Memakan waktu lama dan belum lagi muncul konflik hingga harus berdarah-darah untuk menemukan sosok kepala daerah. Terkait ini salah satu akademisi Hukum Tata Negara Fakultas Hukum Universitas Cenderawasih, Dr Yusak Elisa Reba SH,MH angkat suara.
Yusak mengatakan, wacana Pemilihan kepala daerah secara langsung pernah dilakukan, dan keluarlah undang-undang pada waktu itu dan kemudian ditolak oleh masyarakat. Sehingga undang-undang itu tidak bisa diberlakukan. Pilkada langsung mulai dilakukan sejak 2004, dengan undang-undang pemerintahan daerah yang baru Nomor 32 Tahun 2004.
Terkait pemilihan kepala daerah sudah banyak kajian yang dilakukan, termasuk oleh pemerintah pusat dan berbagai lembaga perguruan tinggi tentang biaya Pilkada. “Intinya ini tentang kedaulatan rakyat, untuk menentukan pemimpin di daerah. Bukan hanya kedaulatan tetapi ini juga mengenai hak asasi manusia, hak orang untuk memilih. Jadi representasi DPR itu juga dibatasi, tidak juga pada hal-hal yang berkaitan dengan kedaulatan rakyat,”ujar Yusak, Jumat (10/1).
Dikatakan, biaya pilkada tinggi problematikanya adalah ada ada para elit politik, ini soal kekuasaan, soal perebutan kedaulatan rakyat. Para elit politik berkompetisi untuk memperoleh kedaulatan rakyat dalam jabatan kekuasaan pemerintahan kepala daerah misalnya. Setiap calon harus menyiapkan anggaran belasan hingga puluhan miliar untuk mendapat rekomendasi partai.
Bukan sesuatu yang murah dan akhirnya partai jugalah yang akan untuk menentukan arah kebijakan yang akan diambil.
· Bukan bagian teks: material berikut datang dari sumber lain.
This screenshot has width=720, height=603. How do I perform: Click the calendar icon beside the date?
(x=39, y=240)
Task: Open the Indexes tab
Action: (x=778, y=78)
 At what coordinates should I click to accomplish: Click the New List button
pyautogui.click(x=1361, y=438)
Hanya kata Yusak persoalan biaya besar ini tidak bisa dijadikan satu alasan semata pemilihan kepala daerah dilakukan di DPR. Karena pemerintah belum melakukan sebuah kajian inovasi. “Misalnya sistem pemilihan kepala daerah kita itu yang harus dikaji ulang. Karena kalau bicara biaya itu ada dua aspek, yang pertama yang disiapkan oleh negara untuk proses pelaksanaan Pilkada yang dilakukan oleh para penyelenggara. Kedua biaya daripada calon,” bebernya.
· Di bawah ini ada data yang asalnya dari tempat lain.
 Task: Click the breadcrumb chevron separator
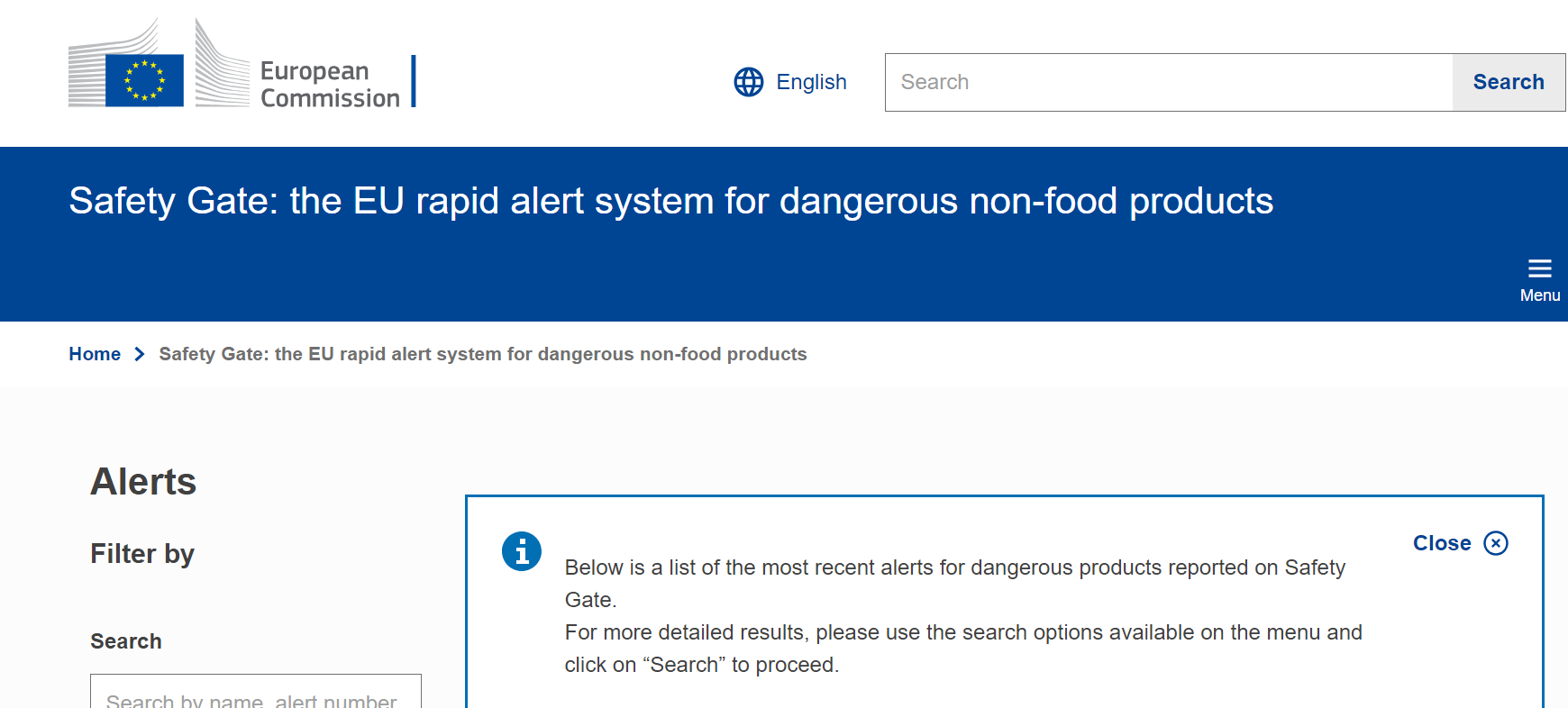tap(140, 354)
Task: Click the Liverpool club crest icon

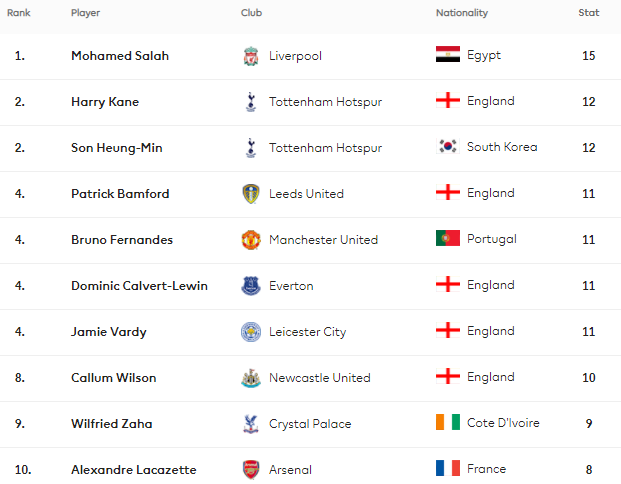Action: [250, 56]
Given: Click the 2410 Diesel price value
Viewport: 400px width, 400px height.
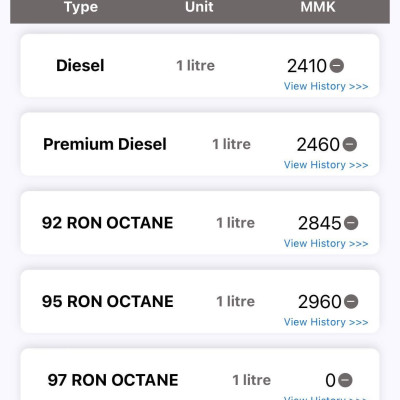Looking at the screenshot, I should [307, 66].

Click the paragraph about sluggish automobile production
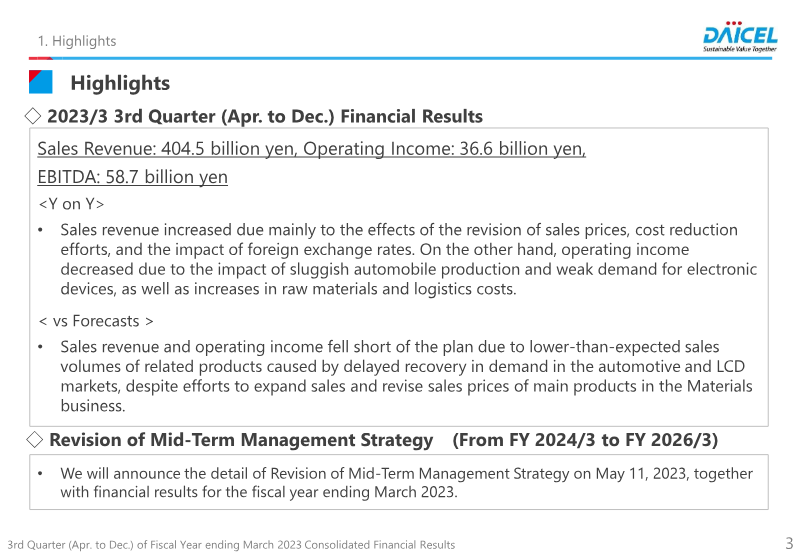pyautogui.click(x=408, y=260)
itulah yang menurutnya Mengapa demokrasi di Indonesia dalam konteks merebut kedaulatan rakyat menghabiskan uang yang cukup besar. “Pertanyaannya apakah sistem seperti ini masih harus kita pakai terus. Kalau sebenarnya tahapan pemilihan kepala daerah itu bisa disederhanakan tanpa mengurangi hak memilih. Esensial memilih itu tetap, tapi memang harus dilihat ulang tahapan-tahapannya,”katanya.
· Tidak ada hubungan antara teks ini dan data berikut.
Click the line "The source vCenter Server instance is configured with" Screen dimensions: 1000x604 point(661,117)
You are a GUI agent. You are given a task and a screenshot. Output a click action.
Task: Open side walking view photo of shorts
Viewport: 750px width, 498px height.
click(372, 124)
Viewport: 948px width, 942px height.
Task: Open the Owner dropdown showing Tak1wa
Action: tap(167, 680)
Lanjut dia, ibaratnya setiap lima tahun berpesta pora dan menghabiskan banyak uang. Itu artinya pemilihan kepala daerah dalam pengaturan undang-undang yang saat ini yang dipakai, perlu dikaji ulang tahapan prosesnya. “Apakah kita akan mendapatkan sebuah inovasi baru bahwa tahapan itu akan menghemat biaya. Kedua yang bikin biaya besar itu dari siapa, yang bikin undang-undangkan,” tutupnya.(roy/ade).